Während alleinerziehende Mütter häufiger in Vollzeit arbeiten als Mütter in einer Partnerschaft, ist es bei Vätern umgekehrt. 38,6 Prozent der alleinerziehenden Mütter mit minderjährigen Kindern arbeitete 2025 in Vollzeit. Bei Müttern, die in einer Ehe oder Lebensgemeinschaft lebten, waren es 30,7 Prozent.
Bei den alleinerziehenden Vätern arbeiteten 83,8 Prozent in Vollzeit, bei den Vätern in Partnerschaft waren es 91,5 Prozent.
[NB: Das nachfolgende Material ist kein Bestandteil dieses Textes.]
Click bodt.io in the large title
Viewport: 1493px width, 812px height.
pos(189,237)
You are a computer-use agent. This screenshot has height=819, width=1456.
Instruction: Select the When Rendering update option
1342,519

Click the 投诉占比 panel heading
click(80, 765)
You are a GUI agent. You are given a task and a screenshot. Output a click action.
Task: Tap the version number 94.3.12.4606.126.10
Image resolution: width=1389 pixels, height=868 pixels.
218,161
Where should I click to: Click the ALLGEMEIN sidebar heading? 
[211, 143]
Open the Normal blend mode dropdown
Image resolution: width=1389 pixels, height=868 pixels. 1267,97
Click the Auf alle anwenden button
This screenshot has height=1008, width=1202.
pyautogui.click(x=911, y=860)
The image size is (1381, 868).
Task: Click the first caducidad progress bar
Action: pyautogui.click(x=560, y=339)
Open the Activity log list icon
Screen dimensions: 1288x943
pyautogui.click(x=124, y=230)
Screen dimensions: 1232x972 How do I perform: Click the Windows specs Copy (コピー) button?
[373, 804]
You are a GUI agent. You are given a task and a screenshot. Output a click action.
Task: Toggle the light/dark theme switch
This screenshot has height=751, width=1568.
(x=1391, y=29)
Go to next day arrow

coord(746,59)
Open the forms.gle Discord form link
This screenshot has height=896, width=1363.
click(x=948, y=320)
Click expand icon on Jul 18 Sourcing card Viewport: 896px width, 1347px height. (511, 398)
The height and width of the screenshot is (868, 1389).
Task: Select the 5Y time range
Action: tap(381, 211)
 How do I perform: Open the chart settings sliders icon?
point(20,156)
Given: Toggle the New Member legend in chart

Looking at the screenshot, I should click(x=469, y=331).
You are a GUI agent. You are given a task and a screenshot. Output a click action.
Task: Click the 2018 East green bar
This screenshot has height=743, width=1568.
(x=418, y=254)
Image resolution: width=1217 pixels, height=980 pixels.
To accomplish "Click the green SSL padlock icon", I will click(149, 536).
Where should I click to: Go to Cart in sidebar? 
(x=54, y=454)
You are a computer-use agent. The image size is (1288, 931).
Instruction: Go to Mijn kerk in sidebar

Insgesamt waren 71,8 Prozent der Alleinerziehenden erwerbstätig. Väter arbeiteten zu 82,8 Prozent, Mütter zu 69,8 Prozent.
Familien mit nur einem Elternteil haben ein deutlich höheres Armutsrisiko. 28,9 Prozent der Menschen in Alleinerziehenden-Haushalten hatten ein Einkommen unterhalb der Armutsgefährdungsgrenze. Damit war die Armutsgefährdungsquote bei Haushalten von Alleinerziehenden mehr als doppelt so hoch wie die von Menschen in Paarhaushalten mit Kindern. Dort lag der Anteil bei zwölf Prozent. Über alle Haushaltstypen hinweg waren 16,1 Prozent der Bevölkerung von Armut bedroht.